One day after the majority of the world observed Emancipation Day on Monday August 1, former WNBA player, Vincentian Sancho Lyttle, spoke to the St. Vincent and the Grenadines male and female national netball training squads on attitude and teamwork. The male netball team is preparing to compete in the America Male Netball Tournament scheduled to be hosted in St. Vincent and the Grenadines August 31 – September 05, while the females are preparing for Netball World Cup Qualifiers in Jamaica, October 15 – 22.
On Tuesday, August 2, Lyttle told the players assembled at the Nutricia netball court, that she was not going to give a motivational speech. She spoke to them based on her observations of their practice sessions, stating “if you want to be good, you got to stop complaining. Coaches listen to that. If we keep complaining, all the negativity is going to the next person, and to the next person, and then the whole team.”
Lyttle was invited to speak to the players by a former national team mate, Vasha Adams. The WNBA veteran told the players that if one makes a mistake, and there is punishment for the mistake, then do the punishment and return. “Forget about what it is. Just go quickly and come right back. If somebody else did the punishment, and you also got punished, it’s a team.”
She told them teams make mistakes. “When you lose, you lose as a team. When you go into your hotel room, then you complain. Never complain in front of teammates, that brings down your team morale; that breaks up the whole team. Been there, done that.”
Reflecting on her playing days in St. Vincent and the Grenadines, Lyttle said “When we were playing in the Under-23 national team, we were such a tight-knitted group, that even when we lost a game, we never disbanded. We would go back to the same room and we will eat and we will say well, we’re going for the next game.”
She advised them that “Some people are not as quick as other people. You got to look out for each other”, and at training sessions to “make it difficult for your teammates during practice, so when you get to where you going it won’t be as hard, because you have seen it before.”
President of the St. Vincent and the Grenadines Netball Association Natasha Baptiste, thanked Lyttle for her encouraging words.

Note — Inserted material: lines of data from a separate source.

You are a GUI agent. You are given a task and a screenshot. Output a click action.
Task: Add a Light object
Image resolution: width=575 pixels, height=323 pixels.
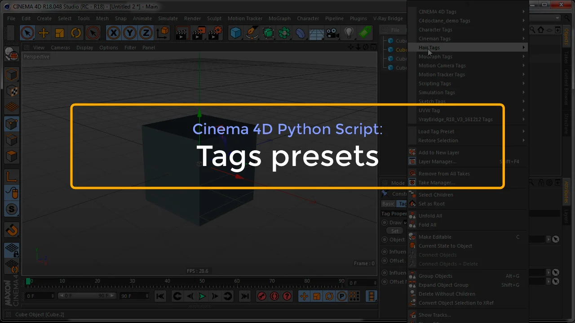(349, 33)
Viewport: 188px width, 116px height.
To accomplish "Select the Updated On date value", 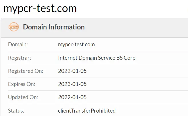I will [x=72, y=97].
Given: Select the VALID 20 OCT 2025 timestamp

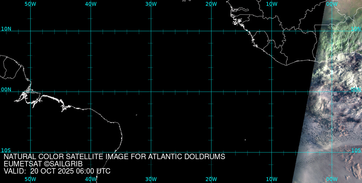Looking at the screenshot, I should click(57, 171).
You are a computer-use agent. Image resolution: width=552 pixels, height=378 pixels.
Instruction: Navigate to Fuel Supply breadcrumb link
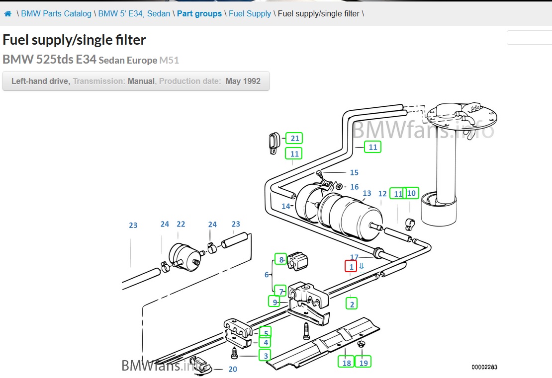(250, 14)
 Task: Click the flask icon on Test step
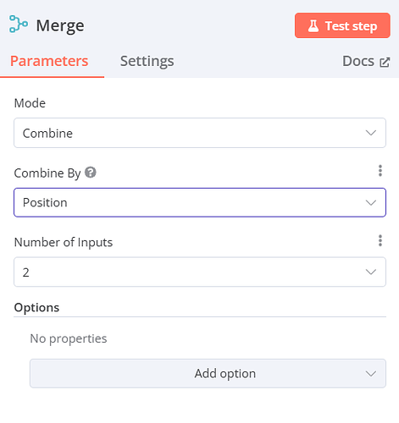pyautogui.click(x=313, y=25)
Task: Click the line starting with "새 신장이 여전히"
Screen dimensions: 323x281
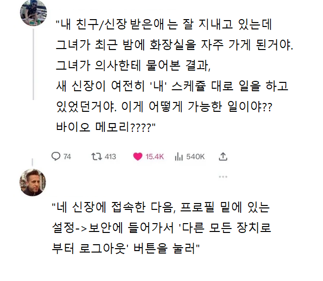Action: tap(172, 86)
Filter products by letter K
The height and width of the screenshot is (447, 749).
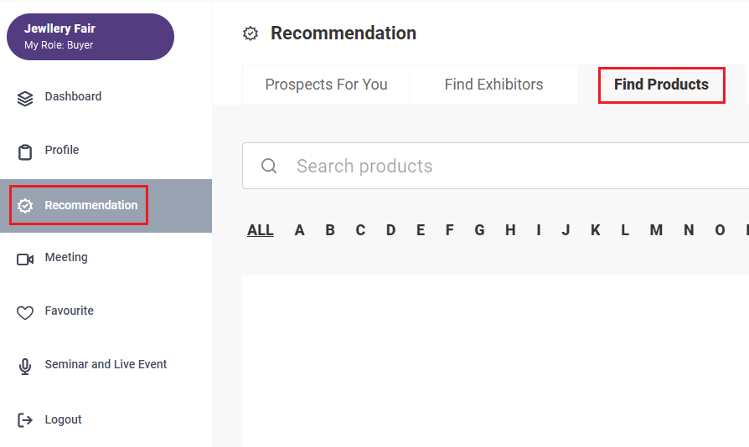[595, 230]
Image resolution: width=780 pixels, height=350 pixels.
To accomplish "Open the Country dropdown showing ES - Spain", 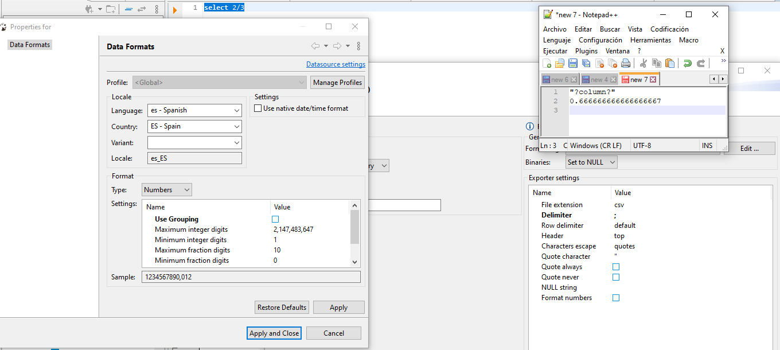I will (194, 126).
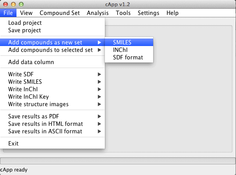
Task: Open the Load project entry
Action: coord(52,23)
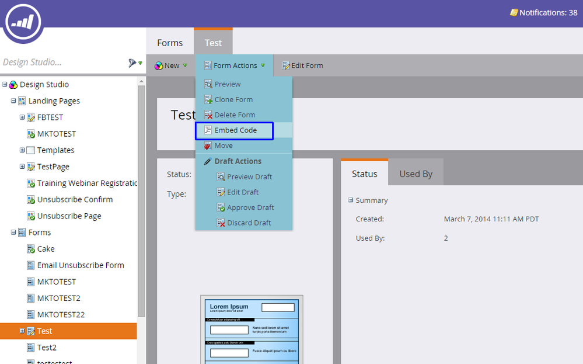Open the New dropdown menu
583x364 pixels.
click(x=171, y=65)
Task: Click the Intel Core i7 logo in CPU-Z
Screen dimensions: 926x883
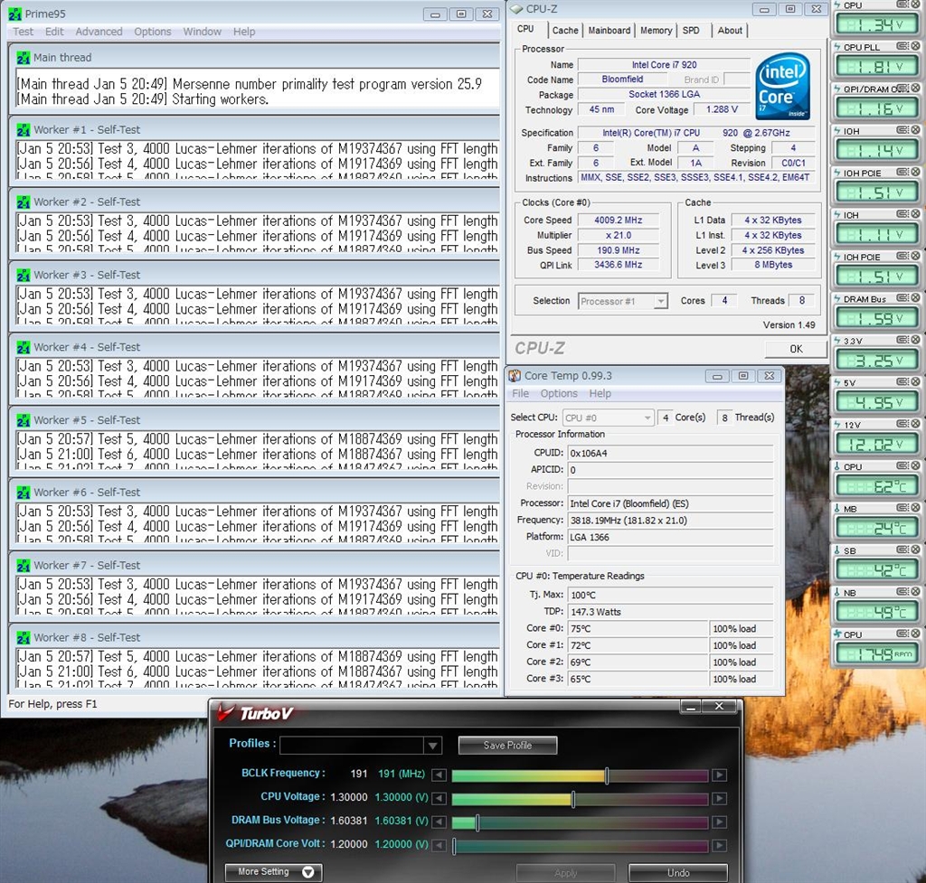Action: click(x=782, y=87)
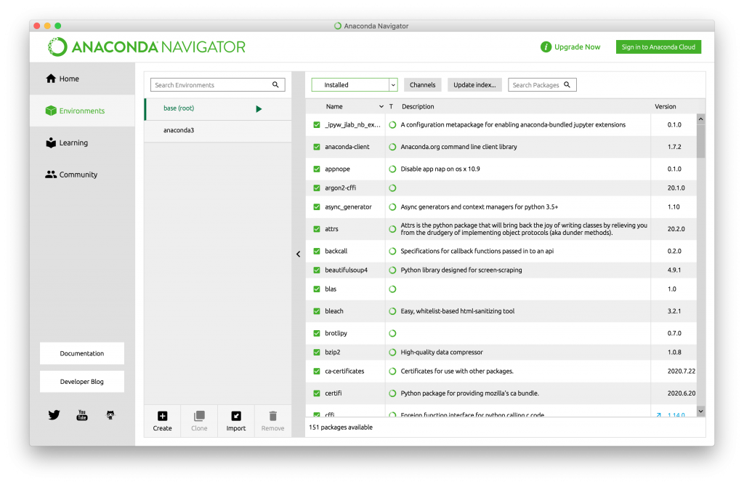744x485 pixels.
Task: Click the Import environment icon
Action: (236, 416)
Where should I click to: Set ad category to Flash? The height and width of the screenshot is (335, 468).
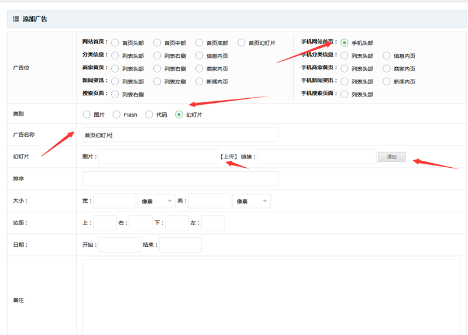[x=116, y=115]
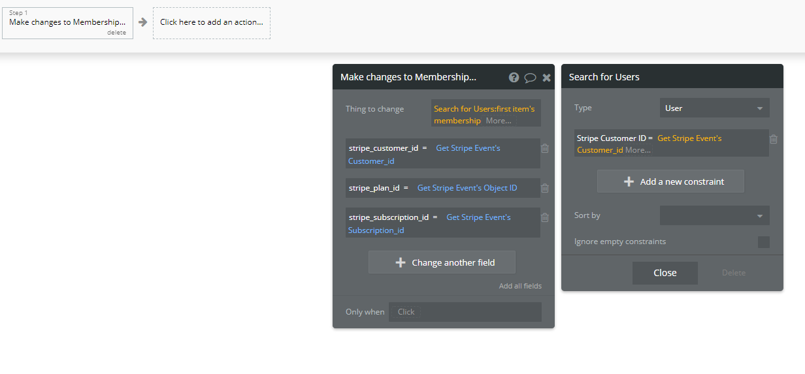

“I know that our young ladies have been working, pushing, and it is good sometimes to hear the observation from someone who has not been around with them all the time. Many times we would see some of that. It will probably go in one ear and come out the next ear, but we heard it from someone else who came to the session and observed what was happening.
“I am hoping that it will stick. We want to thank you. We know that you have made a valuable contribution to St. Vincent and the Grenadines, put us on the map when it came to female basketball and we wish you all the very best.”
Lyttle, who stands at 6 feet 5 inches, is a 15-year WNBA veteran with the Houston Comets (2005-08), Atlanta Dream (2009-17) and Phoenix Mercury (2018-19). She is one of four players to rank in the top-15 on both the WNBA’s all-time rebounds and steals list.
The former WNBA star was a standout sprinter growing up, representing St. Vincent and the Grenadines in the 400m and 300 hurdles. She played netball growing up, but did not start playing basketball until she was 17-years-old and in high.
She attended the Girls’ High School, Clarendon College, and at the University of Houston, majored in Kinesiology and minored in Health. She was awarded Spanish citizenship after competing in Spain for a few years during the WNBA off season.
Lyttle concluded her career after making nine play-off appearances (2019, 2018, 2014, 2012, 2011, 2010, 2009, 2006 and 2005) and three WNBA Finals Appearances (2013, 2011 and 2010). She was a two-time All-WNBA Defensive First Team selectee (2014 and 2012) and four-time All-WNBA Defensive Second Team selectee (2015, 2011, 2010 and 2009). She was selected as an WNBA All-Star during the 2009 season.